__Brief__. From the records below, please repeat exactly the line that has "COLLEZIONI (672, 923)", the line that has "PROFUMI GOCCIA D'ORO (715, 1053)", and every line between them, and nothing else.

___ Material provided ___

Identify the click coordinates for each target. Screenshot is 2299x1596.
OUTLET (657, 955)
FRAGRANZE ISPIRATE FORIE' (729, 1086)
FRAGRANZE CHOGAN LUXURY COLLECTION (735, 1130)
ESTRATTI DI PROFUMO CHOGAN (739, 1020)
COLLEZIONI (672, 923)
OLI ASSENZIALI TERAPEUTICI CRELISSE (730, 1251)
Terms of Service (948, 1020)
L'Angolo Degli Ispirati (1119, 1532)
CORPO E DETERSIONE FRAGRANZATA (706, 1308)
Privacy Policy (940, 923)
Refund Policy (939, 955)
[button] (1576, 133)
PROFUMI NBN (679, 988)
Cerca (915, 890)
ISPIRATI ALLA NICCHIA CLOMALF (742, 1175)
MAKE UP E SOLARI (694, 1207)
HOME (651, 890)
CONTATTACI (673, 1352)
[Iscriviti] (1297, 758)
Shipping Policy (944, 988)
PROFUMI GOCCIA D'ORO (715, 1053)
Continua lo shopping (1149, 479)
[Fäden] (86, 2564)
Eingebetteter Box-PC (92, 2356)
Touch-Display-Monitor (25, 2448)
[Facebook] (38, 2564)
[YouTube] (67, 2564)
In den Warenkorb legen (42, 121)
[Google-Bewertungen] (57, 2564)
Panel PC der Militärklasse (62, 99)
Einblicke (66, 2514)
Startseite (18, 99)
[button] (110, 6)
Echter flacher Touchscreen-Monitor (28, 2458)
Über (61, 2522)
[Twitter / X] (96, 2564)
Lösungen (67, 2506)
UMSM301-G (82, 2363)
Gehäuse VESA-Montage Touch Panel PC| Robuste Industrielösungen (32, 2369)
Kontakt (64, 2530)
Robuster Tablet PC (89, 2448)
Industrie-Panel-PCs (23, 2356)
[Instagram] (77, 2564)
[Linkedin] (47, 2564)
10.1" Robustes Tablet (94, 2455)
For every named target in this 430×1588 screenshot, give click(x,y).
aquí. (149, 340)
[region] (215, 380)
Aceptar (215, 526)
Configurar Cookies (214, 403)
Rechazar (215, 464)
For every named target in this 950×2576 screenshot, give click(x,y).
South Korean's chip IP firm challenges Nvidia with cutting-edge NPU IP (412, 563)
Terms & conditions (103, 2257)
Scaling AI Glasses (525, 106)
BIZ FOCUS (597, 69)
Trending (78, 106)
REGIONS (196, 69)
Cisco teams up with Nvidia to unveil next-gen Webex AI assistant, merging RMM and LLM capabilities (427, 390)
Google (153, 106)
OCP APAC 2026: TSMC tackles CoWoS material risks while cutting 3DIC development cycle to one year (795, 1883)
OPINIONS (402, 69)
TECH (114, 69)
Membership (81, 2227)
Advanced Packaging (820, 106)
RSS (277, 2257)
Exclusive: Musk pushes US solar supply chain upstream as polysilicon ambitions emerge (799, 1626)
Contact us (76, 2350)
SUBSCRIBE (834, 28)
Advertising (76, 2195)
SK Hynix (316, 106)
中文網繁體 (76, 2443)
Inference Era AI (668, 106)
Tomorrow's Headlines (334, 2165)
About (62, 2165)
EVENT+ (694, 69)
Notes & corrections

___

__Answer__.
COLLEZIONI (672, 923)
OLI ASSENZIALI TERAPEUTICI CRELISSE (730, 1251)
Terms of Service (948, 1020)
L'Angolo Degli Ispirati (1119, 1532)
CORPO E DETERSIONE FRAGRANZATA (706, 1308)
Privacy Policy (940, 923)
Refund Policy (939, 955)
[button] (1576, 133)
PROFUMI NBN (679, 988)
Cerca (915, 890)
ISPIRATI ALLA NICCHIA CLOMALF (742, 1175)
MAKE UP E SOLARI (694, 1207)
HOME (651, 890)
CONTATTACI (673, 1352)
[Iscriviti] (1297, 758)
Shipping Policy (944, 988)
PROFUMI GOCCIA D'ORO (715, 1053)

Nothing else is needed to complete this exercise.